Neyse... Kısa bir süre sonra bu işler ayyuka çıkınca Kılıçdaroğlu bu kez Hazinedar’a “Söyle o Sipahi denen adam istifa etsin partiden” demiş. Etmiş etmesine ama Sipahi, Hazinedar’ın talimatı ile resmen değilse bile fiilen devam etmiş kaldığı yerden. Kaynağım diyor ki, Hazinedar’ın odasından daha büyük bir odası vardı ve inanılmaz bir dokunulmazlığı! Allah razı olsun İçişleri Bakanlığı Hazinedar’a görevden el çektirirken onu da by-pass etti. Yoksa daha bir süre devam ederdi eski usul.
Bu olayı aktaran kişi Genel Merkez’e çok yakın bir isim. Ben şunu merak ediyorum. Madem bu haller, bu olaylar biliniyordu neden daha önce müdahale edilmedi de son ana kadar beklendi?
***********
AFERİN HÜRRİYET TAKİP ET!
DÜN Hürriyet’in birinci sayfasındaki “Aciller Acillik!” başlıklı haberi görünce kendi kendime aynen şöyle dedim değerli okurlarım: Aferin Hürriyet, takip et!
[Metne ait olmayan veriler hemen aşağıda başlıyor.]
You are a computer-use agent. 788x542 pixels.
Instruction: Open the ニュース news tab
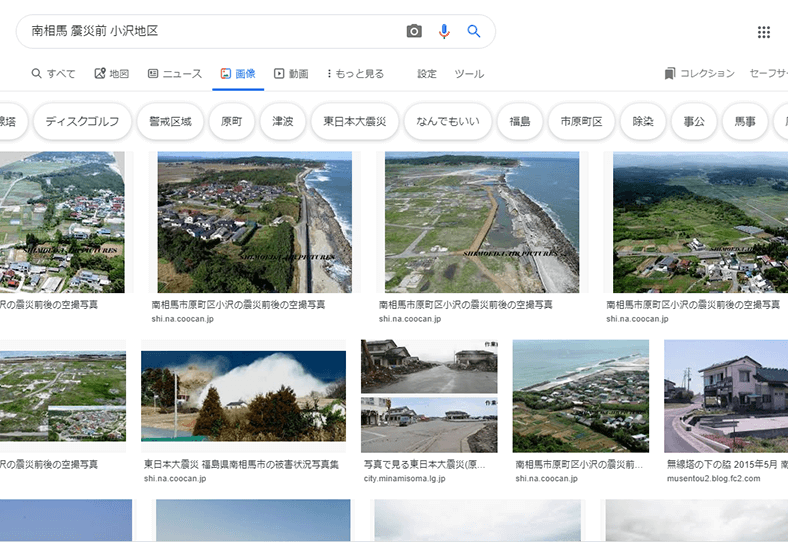pyautogui.click(x=175, y=74)
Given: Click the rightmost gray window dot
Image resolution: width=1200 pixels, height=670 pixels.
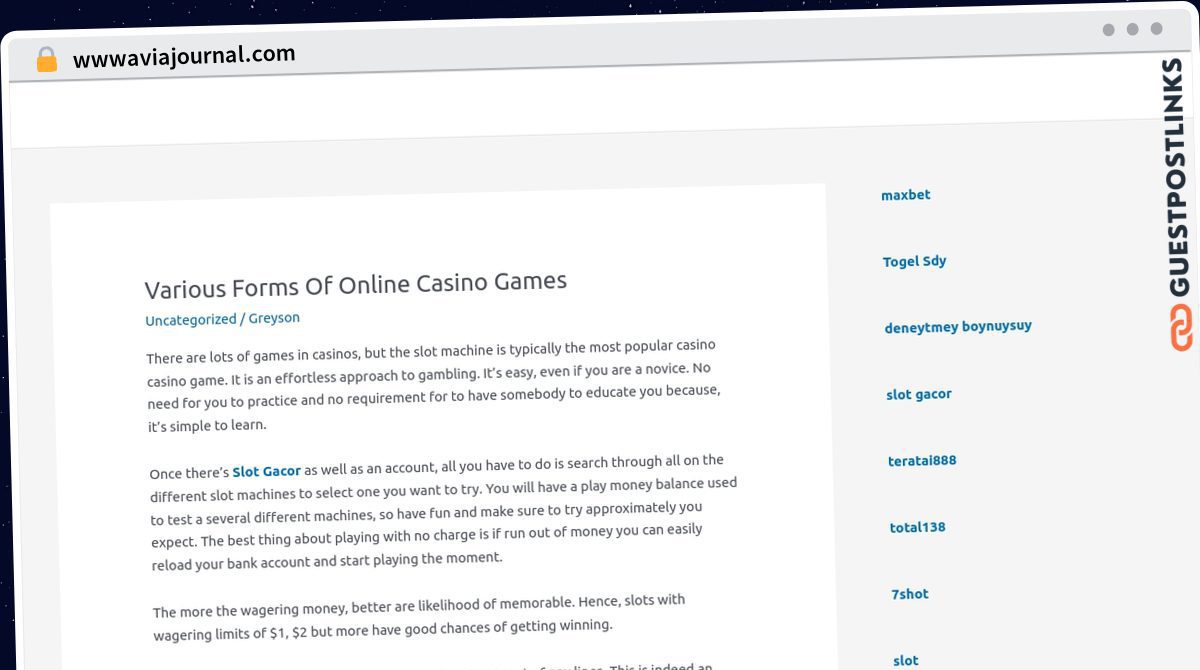Looking at the screenshot, I should [1156, 29].
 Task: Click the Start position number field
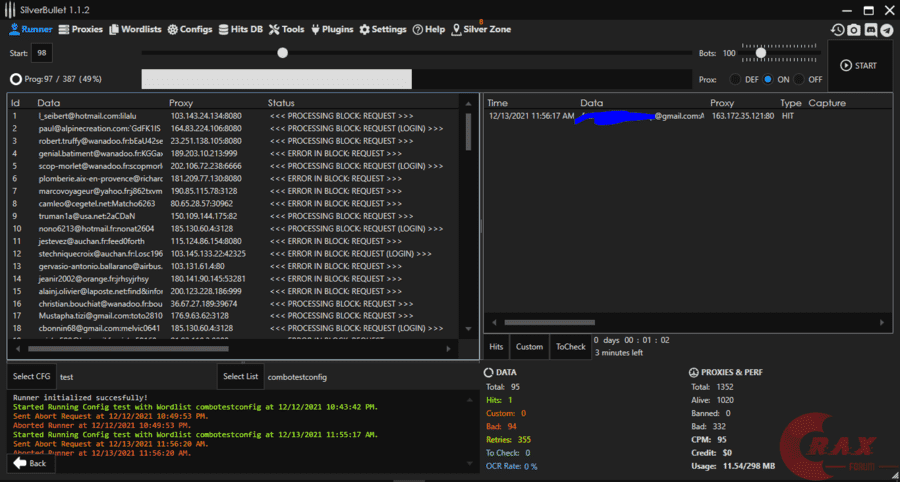[x=44, y=53]
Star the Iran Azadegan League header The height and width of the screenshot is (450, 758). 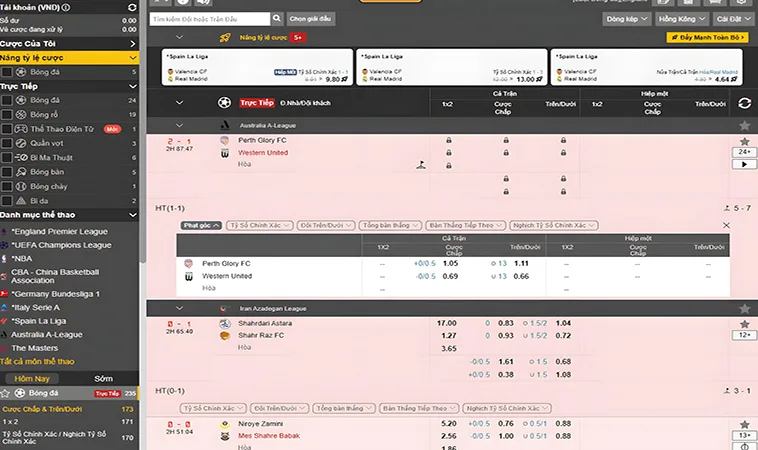pyautogui.click(x=743, y=308)
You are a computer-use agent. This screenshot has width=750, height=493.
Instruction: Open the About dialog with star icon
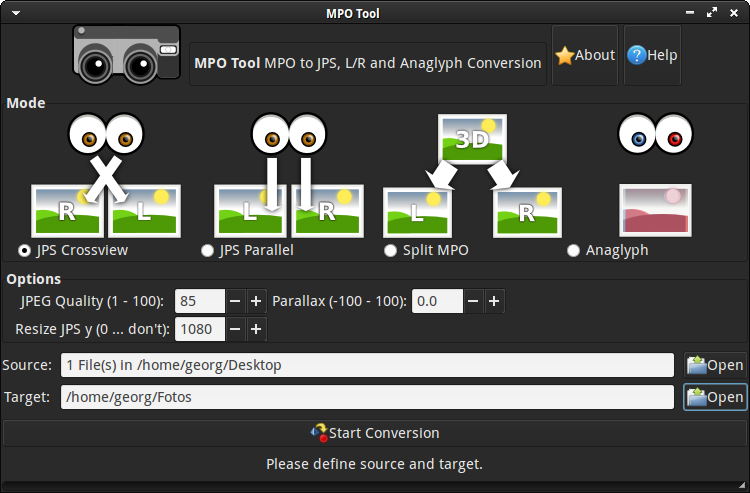coord(585,56)
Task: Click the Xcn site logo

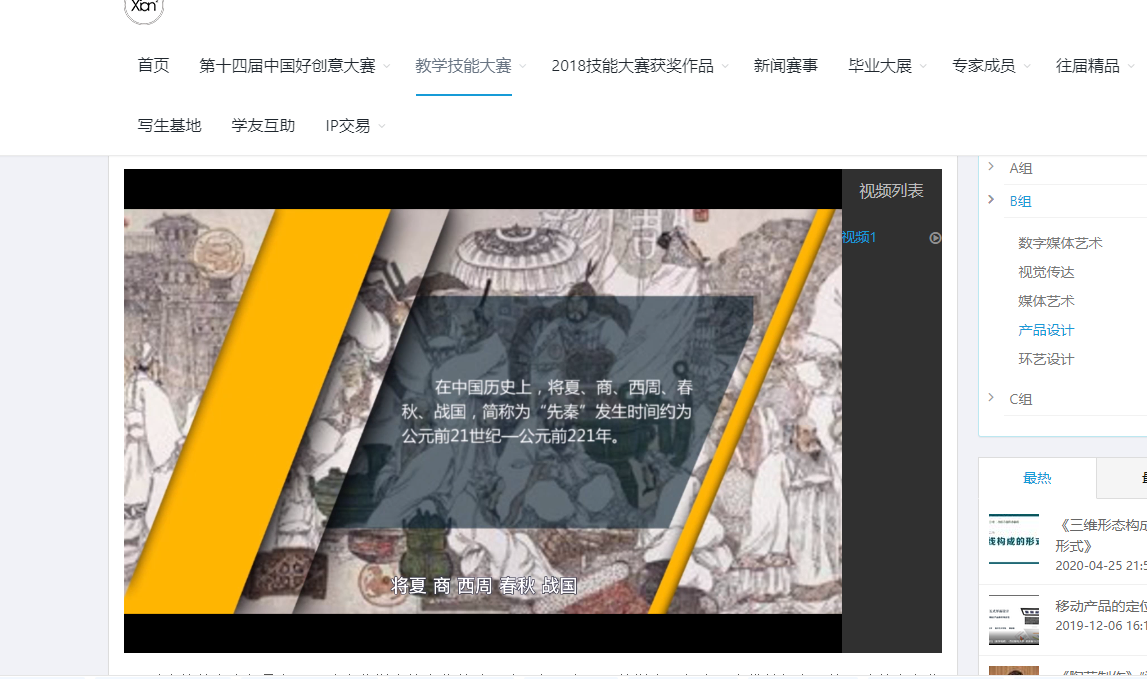Action: click(x=144, y=8)
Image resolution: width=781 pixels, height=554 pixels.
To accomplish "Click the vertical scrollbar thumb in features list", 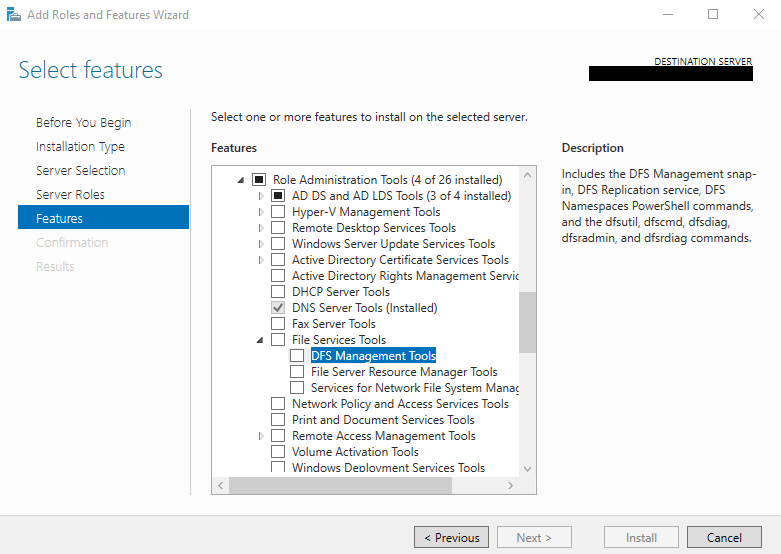I will [527, 321].
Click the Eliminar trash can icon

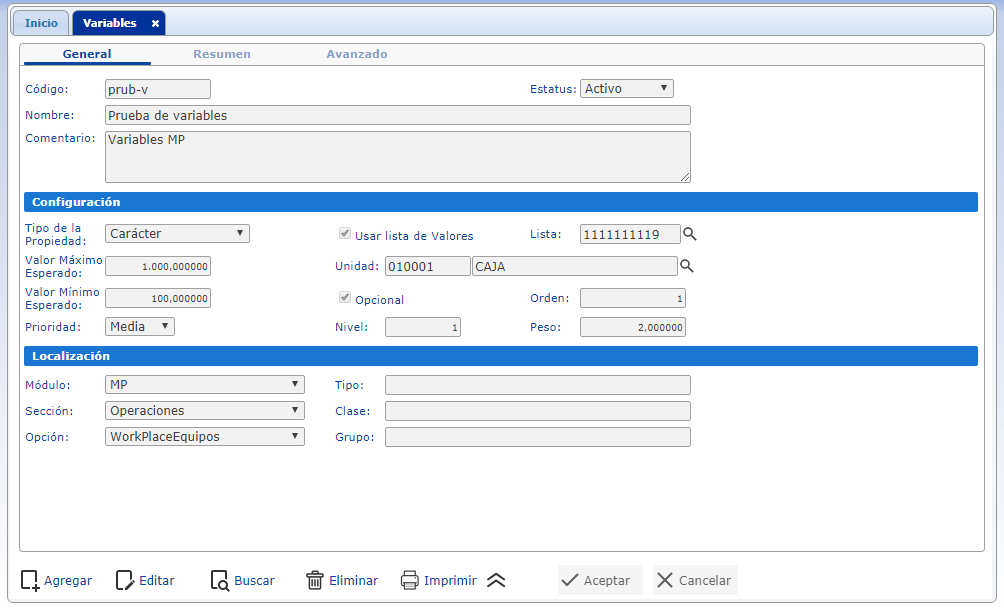pos(315,581)
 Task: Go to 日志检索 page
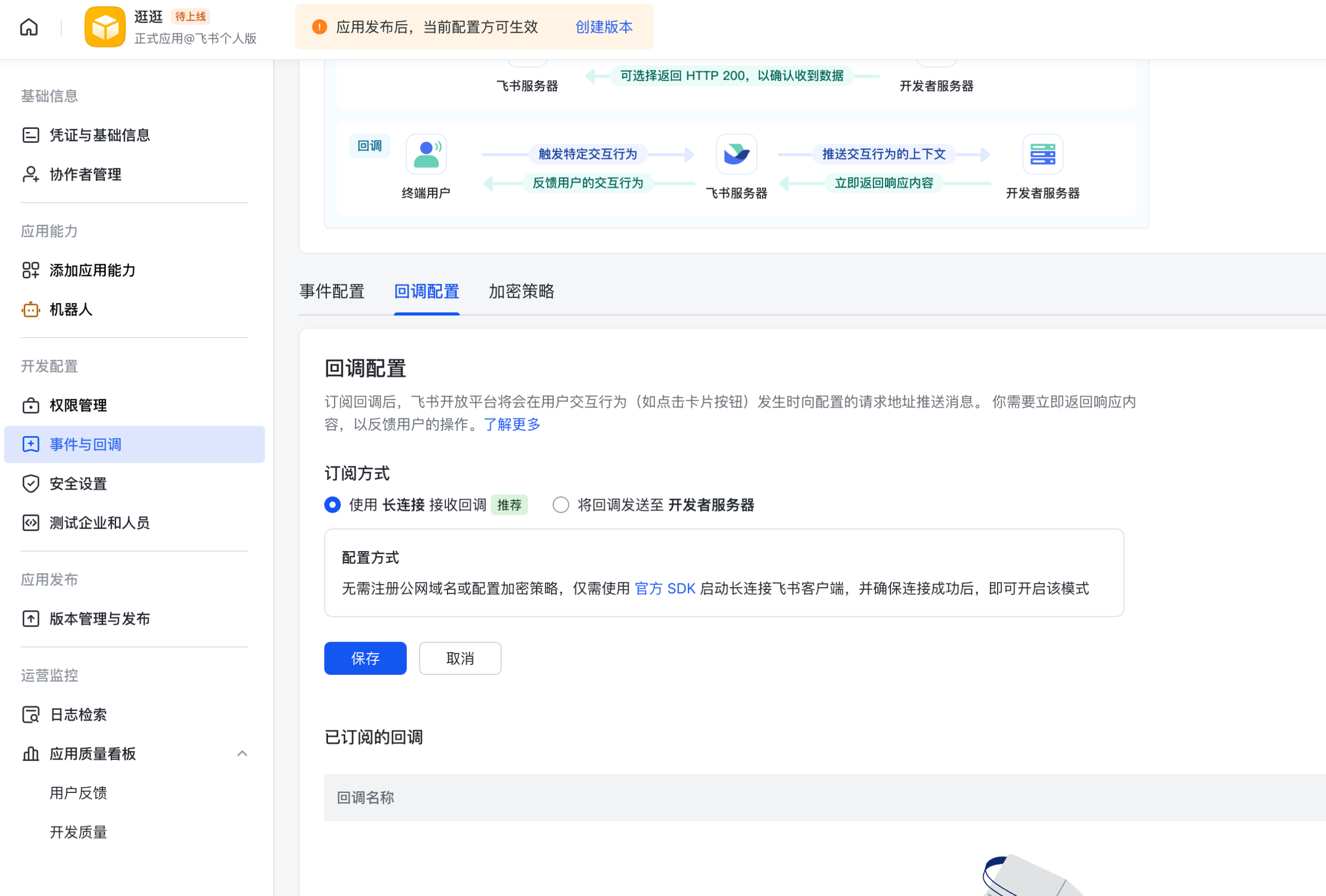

Neden mi? Anlatayım.
Hastanelerin acil servisleriyle ilgili ilk araştırmayı yapan ve bunu manşetinden okurlarıyla paylaşan gazete Habertürk’tür. Üst üste iki gün boyunca başta İstanbul olmak üzere Türkiye’deki özel hastanelerin acillerindeki rezalete dikkat çeken ilk bizim gazetemiz oldu. Ve çok ses getirmişti o haberler.
Tabii ki, Hürriyet’in Habertürk’ün yaptığı haberciliği bire bir uygulayıp takip etmesi gurur verici. Buna asla itirazım yok. Ne mutlu Habertürk’e ki başka gazetelere öncü olabiliyor, yaptığı habercilikle örnek olup fikir verebiliyor. Bundan asla yakınmıyorum ama 20 gün kadar önce başka bir gazetenin manşetinden duyurup gündeme taşıdığı aynı konulu habere de “özel haber” logosu abartılı sanki. Neyse...
Şunu açıkça söyleyelim: Yapılan haberler, yazılan yorumlar, gündem oluşturma, alıntılanma, yenilik açısından Habertürk’ten daha iyisi yok! Artık “amiral” bu gazete.
Haksız mıyım efendim?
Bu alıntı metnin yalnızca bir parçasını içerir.